A professora lamenta a covardia do Governo Ratinho Jr com os educadores(as), obrigados a voltar às escolas, enquanto outros(as) servidores(as) públicos estão dispensados(as) dos atendimentos presenciais. “A Secretaria da Educação não está funcionando presencialmente, a Perícia Médica não atende presencialmente, mas os professores(as) atendem presencialmente os aluno(as) sem vacina. Por que para nós é diferente?”, diz. “Não é justo isso,colocar as pessoas em risco desta forma e não dar o amparo para o descanso, para recuperação. Isso é desumano”, comenta.

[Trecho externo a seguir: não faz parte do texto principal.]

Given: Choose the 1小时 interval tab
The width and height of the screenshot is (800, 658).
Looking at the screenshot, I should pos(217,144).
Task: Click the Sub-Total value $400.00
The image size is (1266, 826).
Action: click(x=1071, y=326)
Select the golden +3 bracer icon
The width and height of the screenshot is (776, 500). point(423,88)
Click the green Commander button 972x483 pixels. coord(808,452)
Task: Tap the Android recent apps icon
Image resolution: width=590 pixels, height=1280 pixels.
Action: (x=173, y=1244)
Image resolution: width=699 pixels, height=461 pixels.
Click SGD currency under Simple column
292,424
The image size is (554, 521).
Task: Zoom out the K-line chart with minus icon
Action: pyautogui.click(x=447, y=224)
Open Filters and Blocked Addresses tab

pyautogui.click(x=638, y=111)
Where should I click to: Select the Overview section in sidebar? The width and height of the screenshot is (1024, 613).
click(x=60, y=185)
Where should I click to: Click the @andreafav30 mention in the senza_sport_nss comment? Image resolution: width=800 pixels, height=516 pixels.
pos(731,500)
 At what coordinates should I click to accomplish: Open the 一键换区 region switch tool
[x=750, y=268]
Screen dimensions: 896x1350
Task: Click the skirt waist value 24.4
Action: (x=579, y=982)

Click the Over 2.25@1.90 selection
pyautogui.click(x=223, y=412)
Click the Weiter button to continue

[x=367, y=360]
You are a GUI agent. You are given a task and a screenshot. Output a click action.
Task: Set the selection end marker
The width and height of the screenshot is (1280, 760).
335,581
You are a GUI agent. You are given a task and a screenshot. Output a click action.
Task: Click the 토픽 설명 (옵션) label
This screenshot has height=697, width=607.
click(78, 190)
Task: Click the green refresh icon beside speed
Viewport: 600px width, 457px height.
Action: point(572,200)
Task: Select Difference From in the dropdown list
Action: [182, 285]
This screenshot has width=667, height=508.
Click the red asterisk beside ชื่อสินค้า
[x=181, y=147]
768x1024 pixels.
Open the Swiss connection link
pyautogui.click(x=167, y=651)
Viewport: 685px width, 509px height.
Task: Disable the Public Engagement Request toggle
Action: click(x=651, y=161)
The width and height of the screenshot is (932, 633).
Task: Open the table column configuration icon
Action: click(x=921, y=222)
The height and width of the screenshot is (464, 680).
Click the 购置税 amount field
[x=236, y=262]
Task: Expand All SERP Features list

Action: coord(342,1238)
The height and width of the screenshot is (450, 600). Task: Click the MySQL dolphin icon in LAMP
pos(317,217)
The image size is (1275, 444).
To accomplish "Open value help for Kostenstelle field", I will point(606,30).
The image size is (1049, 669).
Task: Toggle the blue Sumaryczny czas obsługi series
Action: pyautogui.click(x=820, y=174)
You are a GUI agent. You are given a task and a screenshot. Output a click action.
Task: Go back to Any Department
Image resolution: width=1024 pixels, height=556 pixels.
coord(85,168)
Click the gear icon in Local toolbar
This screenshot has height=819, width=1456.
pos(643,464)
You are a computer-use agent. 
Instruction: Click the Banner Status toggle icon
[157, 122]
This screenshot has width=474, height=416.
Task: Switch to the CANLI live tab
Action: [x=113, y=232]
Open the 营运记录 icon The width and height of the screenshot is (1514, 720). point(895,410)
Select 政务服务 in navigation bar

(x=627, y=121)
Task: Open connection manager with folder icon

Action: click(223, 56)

A indignação da professora A. é ainda maior porque os educadores(as) da escola em que trabalha haviam decidido não retomar as aulas presenciais. Com isso, mais uma farsa do governador Ratinho Jr foi desmascarada, pois ele havia dito que as aulas só seriam retomadas presencialmente por decisão das comunidades escolares. “Nossa escola virou cívico-militar e parece que não tem mais os mesmos direitos das outras, porque nós escolhemos não retornar em votação numa reunião de professores. Decidimos não voltar antes da vacina, até porque a gente queria que fosse igual a todas as escolas do município”, lembra A. . Uma semana depois dessa votação, os professores foram convocados pela direção da escola para retomar as aulas presenciais.
A justificativa apresentada pela diretora foi que todas as escolas cívico-militares estavam retomando as aulas presenciais. “Nós questionamos que nossa escola é cívico-militar, mas nós somos professores estaduais como qualquer outro, de qualquer outra escola, que não retornou. Não adiantou”, conta A. . “Nossa escola nem recebeu o diretor militar até agora. Então que escola cívico-militar é essa que nem diretor militar tem? Mas mesmo assim a diretora disse que nós tínhamos que voltar”, completa. Ela conversou com vereadores e com o prefeito de Campo Largo para tentar impedir a insanidade de voltar às aulas em momento de descontrole da epidemia no município, mas não teve apoio.
Agora que está chegando o momento em que terá direito à vacina, A. terá que esperar mais 30 dias para tomar a primeira dose, prazo recomendado para quem já contraiu o coronavírus. Enquanto se recupera da situação em que foi envolvida pelo Governo Ratinho Jr, A. se nutre do carinho dos alunos(as), expresso em mensagens de amor. “Trabalhamos o gênero literário Carta e agora eles escreveram uma para mim. Fico muito feliz, pois isso mostra que o aprendizado é para a vida, não apenas para você ser um profissional. Isso mostra ao Governo que fazemos a diferença e precisamos ser respeitados”, afirma, citando o psiquiatra e professor Augusto Cury: “Professores brilhantes ensinam para uma profissão. Professores fascinantes ensinam para a vida.”